2005 Salt Lake City Annual Meeting (October 16–19, 2005)

Paper No. 11
Presentation Time: 4:20 PM

FABRIC AND URANYL RETENTION OF NEOMORPHOSED ARAGONITE BOTRYOIDS: CONSTRAINTS ON THE DIAGENETIC PROCESS


RASBURY, E. Troy, Geosciences, SUNY Stony Brook, Stony Brook, NY 11794-2100, WARD, W. Bruce, Earthworks, LLC , and Theoretical and Applied Geology, 27 Glen Road, Sandy Hook, CT 06482 and NORTHRUP, Paul A., Environmental Sciences, Brookhaven National Laboratory, Upton, NY 11973, Troy.Rasbury@sunysb.edu

Folk pioneered the recognition of aragonite precursors, speculation on elemental interactions with carbonates, and utilization of his white-card technique to reveal relict fabric and distribution of organics. We propose that the degree of fabric retention and trace-element behavior can be used to gain insight into processes of neomorphism of aragonite to calcite. Our examples are relict botryoidal aragonite cement fabrics preserved in mosaic calcites of the Upper Carboniferous Laborcita algal mounds (Sacramento Mts, N.M.).
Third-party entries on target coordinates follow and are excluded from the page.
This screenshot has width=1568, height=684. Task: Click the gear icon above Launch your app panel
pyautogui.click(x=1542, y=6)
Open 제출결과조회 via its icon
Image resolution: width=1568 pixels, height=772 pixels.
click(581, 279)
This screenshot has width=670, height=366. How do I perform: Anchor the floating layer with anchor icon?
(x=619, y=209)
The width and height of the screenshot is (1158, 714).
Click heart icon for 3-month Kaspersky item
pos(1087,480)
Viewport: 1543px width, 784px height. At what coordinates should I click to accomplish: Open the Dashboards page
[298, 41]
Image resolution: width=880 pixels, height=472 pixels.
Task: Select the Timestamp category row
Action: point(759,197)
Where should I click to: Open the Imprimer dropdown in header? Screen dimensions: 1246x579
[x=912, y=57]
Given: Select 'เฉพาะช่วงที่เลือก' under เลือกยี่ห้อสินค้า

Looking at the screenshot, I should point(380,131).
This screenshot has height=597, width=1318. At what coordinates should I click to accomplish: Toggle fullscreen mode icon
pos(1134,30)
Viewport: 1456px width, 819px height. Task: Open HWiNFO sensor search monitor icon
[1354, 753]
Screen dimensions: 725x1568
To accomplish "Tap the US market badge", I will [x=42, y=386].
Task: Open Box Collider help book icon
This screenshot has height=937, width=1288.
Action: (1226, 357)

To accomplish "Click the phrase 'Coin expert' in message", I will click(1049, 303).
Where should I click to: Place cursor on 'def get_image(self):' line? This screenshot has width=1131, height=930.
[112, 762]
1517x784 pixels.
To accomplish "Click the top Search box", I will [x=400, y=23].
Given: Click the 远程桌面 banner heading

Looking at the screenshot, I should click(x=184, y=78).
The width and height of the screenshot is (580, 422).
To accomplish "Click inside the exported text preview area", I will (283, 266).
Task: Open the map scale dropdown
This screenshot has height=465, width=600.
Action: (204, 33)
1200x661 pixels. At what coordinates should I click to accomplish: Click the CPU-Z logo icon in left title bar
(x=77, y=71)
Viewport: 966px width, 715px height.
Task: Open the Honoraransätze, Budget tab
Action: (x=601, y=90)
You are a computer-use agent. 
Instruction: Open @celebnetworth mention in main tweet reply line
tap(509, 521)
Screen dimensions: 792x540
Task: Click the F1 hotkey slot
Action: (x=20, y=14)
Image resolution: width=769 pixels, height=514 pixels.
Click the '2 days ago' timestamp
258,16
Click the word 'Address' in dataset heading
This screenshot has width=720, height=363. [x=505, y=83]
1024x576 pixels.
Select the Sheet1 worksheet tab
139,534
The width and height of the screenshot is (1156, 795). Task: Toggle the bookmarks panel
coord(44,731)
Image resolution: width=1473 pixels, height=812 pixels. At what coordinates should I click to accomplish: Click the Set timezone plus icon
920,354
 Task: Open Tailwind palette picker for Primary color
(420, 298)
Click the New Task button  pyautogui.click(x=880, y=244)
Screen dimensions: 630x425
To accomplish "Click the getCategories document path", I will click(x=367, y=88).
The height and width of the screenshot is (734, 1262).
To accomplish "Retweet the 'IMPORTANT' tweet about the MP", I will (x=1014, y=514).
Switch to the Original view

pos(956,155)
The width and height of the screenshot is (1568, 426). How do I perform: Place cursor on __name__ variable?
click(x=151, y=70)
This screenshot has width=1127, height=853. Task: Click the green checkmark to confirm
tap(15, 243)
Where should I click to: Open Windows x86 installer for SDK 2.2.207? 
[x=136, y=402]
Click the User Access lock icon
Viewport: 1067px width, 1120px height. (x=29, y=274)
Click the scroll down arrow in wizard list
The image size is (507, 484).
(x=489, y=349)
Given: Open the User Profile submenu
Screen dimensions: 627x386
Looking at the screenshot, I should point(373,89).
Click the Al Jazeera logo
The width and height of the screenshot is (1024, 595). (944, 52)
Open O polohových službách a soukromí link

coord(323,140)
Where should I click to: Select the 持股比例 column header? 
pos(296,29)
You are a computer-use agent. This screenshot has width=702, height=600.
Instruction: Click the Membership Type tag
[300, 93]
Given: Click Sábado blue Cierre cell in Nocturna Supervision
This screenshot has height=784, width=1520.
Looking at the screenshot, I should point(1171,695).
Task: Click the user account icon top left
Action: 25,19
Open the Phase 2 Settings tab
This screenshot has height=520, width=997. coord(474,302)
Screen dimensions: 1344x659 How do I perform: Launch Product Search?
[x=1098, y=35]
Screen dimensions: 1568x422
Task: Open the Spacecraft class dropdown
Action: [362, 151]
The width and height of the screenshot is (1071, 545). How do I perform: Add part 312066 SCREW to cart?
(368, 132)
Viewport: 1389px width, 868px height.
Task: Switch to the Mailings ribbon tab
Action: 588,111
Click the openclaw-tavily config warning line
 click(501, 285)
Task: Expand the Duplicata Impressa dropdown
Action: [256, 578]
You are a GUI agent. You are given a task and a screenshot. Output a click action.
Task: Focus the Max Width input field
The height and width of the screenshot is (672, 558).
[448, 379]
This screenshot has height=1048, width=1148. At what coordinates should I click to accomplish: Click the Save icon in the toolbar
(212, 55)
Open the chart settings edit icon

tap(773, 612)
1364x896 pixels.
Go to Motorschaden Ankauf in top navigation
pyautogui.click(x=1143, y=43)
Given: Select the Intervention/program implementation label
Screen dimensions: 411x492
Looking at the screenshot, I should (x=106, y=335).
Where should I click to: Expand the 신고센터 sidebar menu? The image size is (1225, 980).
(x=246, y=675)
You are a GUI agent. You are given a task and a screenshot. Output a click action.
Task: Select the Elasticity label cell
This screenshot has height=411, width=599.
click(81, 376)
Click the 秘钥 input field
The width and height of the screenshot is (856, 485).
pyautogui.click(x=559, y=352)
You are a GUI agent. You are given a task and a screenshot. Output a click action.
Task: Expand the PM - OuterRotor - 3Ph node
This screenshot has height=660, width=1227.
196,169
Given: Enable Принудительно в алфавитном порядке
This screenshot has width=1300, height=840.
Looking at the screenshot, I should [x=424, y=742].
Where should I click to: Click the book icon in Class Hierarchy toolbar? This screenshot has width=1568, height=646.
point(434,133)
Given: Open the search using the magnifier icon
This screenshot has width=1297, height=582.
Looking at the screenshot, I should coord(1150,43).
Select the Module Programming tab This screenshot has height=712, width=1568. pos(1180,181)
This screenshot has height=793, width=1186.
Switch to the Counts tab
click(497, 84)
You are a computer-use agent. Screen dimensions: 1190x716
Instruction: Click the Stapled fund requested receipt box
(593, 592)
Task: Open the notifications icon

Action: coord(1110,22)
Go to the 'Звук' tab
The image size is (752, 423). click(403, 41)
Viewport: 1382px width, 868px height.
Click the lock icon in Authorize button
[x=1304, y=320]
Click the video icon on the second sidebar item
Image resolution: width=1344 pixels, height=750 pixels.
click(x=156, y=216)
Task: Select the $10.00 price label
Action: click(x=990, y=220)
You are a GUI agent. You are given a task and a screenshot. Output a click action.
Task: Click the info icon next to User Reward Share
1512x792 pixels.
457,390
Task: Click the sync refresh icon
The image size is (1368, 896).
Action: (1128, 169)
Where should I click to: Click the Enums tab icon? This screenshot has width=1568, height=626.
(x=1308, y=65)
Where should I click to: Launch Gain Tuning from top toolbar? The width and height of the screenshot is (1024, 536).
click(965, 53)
Their brown color and pleochroism have been attributed to ubiquitous fine-scale organic inclusions. The white-card technique reveals that the better the fabric preservation, the more uniform and brown the color. The fibrous fabric is mainly preserved by solid opaque organic and other non-carbonate inclusions. Inclusions of relict aragonite are oriented with growth direction. The calcite with the relict aragonite fabric has 4.1-4.6 ppm U and 1000-2000 ppm Sr. Preliminary synchrotron X-ray analyses of the intermediate energy U-M5 edge shows U is mainly in the oxidized state (uranyl ion). Modern marine aragonite cements have approximately 4 ppm U and 8,000-10,000 ppm Sr. If the Carboniferous aragonite had concentrations similar to the modern, then U was largely retained while Sr was decreased up to 90%. Paradoxically, based on distribution coefficients (Kd's), more U than Sr should have been lost during the replacement of aragonite by calcite (Kd for Sr+2 in calcite is 0.05 to 0.14; Kd for U+6 is 0.002-0.05). We propose that in the reaction zone during replacement U was either physically trapped or sequestered by another phase. It is unlikely that the uranyl ion alone was trapped because it is similar in size to CO3. However, if a uranyl-organic-matter complex was originally incorporated into the aragonite, then such a molecule may have been larger than the “sieve size” of the reaction zone. This scenario predicts homogeneous distribution of U. Alternatively, the uranyl ion may have been sequestered by the organics or oxides defining the relict fabric. This predicts a heterogeneous distribution with U concentrated in opaque inclusions. Both scenarios are consistent with U retention coupled with fabric preservation.